Exercise description – What is the number of lines in the entries that contain "menu"? Reply with that number only.

Supplied material –

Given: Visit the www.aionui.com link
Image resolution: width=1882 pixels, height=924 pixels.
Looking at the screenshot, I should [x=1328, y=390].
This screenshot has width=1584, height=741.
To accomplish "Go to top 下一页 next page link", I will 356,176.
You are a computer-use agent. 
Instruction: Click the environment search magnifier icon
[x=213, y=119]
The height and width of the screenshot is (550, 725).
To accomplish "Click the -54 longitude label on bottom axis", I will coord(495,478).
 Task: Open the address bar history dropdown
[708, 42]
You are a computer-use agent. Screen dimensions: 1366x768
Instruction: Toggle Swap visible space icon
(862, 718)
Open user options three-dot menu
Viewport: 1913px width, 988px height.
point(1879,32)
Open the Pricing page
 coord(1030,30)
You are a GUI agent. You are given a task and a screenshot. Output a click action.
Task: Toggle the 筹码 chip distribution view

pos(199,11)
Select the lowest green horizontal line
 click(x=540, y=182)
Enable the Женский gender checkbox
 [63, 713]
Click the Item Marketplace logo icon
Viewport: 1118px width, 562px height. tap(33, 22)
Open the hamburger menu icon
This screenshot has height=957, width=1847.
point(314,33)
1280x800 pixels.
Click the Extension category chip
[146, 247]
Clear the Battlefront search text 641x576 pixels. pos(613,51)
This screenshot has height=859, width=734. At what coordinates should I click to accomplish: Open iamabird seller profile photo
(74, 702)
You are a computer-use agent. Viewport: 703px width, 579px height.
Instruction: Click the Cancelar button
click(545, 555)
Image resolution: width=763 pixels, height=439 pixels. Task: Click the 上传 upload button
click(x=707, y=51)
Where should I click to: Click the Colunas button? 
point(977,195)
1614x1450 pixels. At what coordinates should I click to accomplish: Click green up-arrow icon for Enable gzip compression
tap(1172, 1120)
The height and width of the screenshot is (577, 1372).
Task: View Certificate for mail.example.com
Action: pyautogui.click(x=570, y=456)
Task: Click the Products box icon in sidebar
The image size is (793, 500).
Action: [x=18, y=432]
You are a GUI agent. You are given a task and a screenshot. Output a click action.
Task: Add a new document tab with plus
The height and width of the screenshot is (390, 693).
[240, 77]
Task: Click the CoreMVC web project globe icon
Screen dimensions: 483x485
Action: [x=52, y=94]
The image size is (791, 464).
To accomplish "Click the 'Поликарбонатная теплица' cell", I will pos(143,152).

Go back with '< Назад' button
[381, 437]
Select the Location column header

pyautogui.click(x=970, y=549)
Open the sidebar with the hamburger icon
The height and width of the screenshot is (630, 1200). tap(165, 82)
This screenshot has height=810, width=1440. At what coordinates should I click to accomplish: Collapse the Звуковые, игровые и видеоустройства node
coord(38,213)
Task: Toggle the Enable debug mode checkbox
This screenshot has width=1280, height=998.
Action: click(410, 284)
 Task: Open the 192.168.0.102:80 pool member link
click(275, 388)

Solution to this exercise – 2